Gebruik de daartoe bestemde inrichtingen om de tractor en
machine in overeenstemming met de voorschriften aan elkaar te
koppelen.
Let er bij het aankoppelen van de machine op de
driepuntshydraulica van de tractor op dat de
aanbouwcategorieën van tractor en machine met elkaar
overeenkomen.
Gebruik alleen de bijgeleverde bouten van de topstang en
trekstang voor het koppelen van de machine.
Controleer elke keer bij het aankoppelen van de tractor of de
bouten van de topstang en trekstang zich in goede staat
bevinden. Vervang bouten van de topstang en trekstang met
duidelijke slijtagesporen.
Beveilig de pennen voor trekstangen en topstang met
lunspennen tegen onbedoeld loskomen.
WAARSCHUWING
Gevaar voor uitval van de energietoevoer tussen tractor en
machine door beschadigde voedingskabels!
Let bij het aansluiten van de voedingsleidingen op het verloop van de
voedingsleidingen. De voedingsleidingen
moeten bij alle bewegingen van de aangekoppelde machine
soepel meedraaien zonder spanning, knikken of wrijving.

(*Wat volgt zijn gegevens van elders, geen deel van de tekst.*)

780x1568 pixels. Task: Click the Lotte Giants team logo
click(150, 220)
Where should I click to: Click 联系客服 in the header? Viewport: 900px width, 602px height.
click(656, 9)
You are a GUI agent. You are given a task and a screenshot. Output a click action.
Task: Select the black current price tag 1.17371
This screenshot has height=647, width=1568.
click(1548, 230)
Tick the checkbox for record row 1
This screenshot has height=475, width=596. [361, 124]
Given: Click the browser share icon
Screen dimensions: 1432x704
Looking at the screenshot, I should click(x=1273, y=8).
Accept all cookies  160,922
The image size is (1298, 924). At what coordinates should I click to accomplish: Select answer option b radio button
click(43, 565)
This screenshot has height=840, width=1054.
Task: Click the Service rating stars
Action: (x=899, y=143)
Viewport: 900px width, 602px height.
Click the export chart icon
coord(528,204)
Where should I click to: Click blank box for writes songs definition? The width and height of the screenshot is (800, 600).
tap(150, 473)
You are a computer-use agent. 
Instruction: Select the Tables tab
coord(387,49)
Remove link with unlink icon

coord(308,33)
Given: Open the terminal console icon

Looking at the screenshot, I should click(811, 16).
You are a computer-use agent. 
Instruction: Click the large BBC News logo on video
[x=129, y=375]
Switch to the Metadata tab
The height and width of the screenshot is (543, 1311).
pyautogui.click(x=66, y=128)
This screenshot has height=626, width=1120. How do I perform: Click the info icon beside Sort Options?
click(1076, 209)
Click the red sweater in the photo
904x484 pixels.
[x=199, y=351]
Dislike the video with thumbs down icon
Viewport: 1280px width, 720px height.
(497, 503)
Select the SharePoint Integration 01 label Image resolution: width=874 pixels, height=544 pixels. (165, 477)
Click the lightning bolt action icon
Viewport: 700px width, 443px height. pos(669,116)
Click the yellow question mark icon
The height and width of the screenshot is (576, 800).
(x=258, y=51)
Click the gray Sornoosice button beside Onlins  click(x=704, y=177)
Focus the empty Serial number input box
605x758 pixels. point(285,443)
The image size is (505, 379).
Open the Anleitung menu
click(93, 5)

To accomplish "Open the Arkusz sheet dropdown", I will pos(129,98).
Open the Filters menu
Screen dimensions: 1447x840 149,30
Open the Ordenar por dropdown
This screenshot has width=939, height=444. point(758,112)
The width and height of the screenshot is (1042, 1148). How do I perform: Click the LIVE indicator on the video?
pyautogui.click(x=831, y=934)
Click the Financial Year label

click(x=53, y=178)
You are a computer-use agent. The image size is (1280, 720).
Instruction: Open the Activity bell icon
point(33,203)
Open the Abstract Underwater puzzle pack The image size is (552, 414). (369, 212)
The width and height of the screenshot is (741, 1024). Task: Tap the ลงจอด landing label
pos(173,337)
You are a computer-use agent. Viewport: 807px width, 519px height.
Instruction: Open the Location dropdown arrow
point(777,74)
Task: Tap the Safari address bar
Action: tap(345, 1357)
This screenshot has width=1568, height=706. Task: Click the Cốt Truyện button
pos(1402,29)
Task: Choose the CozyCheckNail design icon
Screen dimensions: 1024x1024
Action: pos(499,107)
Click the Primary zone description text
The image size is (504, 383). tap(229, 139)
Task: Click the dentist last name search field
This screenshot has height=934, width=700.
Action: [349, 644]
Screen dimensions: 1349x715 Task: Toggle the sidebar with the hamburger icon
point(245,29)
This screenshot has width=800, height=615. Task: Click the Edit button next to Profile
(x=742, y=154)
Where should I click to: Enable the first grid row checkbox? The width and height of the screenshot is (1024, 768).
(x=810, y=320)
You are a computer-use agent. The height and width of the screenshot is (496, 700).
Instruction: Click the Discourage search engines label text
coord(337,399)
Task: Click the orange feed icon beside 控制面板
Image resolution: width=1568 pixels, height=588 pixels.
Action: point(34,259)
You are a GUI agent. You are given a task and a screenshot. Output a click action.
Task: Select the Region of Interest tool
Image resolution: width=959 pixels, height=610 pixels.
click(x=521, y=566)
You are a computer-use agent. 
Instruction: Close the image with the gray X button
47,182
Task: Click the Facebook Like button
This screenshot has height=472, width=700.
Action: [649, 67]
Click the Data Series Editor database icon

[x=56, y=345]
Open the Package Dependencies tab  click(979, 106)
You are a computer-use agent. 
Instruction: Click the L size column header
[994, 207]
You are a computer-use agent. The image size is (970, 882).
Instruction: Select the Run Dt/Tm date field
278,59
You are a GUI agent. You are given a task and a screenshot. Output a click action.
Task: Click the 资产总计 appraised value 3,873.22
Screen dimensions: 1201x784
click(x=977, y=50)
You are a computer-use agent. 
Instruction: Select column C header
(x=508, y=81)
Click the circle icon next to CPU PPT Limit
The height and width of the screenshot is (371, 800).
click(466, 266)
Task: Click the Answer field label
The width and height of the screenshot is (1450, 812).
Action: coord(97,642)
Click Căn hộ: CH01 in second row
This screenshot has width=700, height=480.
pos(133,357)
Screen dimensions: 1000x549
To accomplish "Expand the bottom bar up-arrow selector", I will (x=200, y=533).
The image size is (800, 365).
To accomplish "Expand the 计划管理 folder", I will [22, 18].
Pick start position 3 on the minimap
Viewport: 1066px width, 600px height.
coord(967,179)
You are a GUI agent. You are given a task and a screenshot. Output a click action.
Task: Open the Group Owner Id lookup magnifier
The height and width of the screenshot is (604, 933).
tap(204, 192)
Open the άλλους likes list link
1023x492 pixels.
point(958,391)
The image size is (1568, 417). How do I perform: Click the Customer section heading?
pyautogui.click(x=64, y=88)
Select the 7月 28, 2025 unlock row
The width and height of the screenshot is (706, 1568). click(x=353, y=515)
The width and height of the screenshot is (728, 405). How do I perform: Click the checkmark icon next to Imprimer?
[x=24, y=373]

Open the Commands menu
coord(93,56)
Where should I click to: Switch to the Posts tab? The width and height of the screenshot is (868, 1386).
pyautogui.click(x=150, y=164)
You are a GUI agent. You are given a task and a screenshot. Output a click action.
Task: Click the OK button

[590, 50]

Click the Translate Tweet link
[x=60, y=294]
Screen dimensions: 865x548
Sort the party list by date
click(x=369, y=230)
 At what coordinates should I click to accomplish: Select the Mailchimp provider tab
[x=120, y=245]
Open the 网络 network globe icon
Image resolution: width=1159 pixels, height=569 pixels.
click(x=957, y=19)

mogen niet langs onderdelen schuren.
GEVAAR
De trekstangen van de tractor mogen geen zijdelingse speling
hebben, zodat de machine altijd midden achter de tractor rijdt en
niet heen en weer slingert!
De trekstang cat. II (Afb. 34/1) kan in hoogte worden versteld.
De trekstang na elke verstelling met de stelringen, die vast tegen de
houders kunnen worden gedrukt, borgen.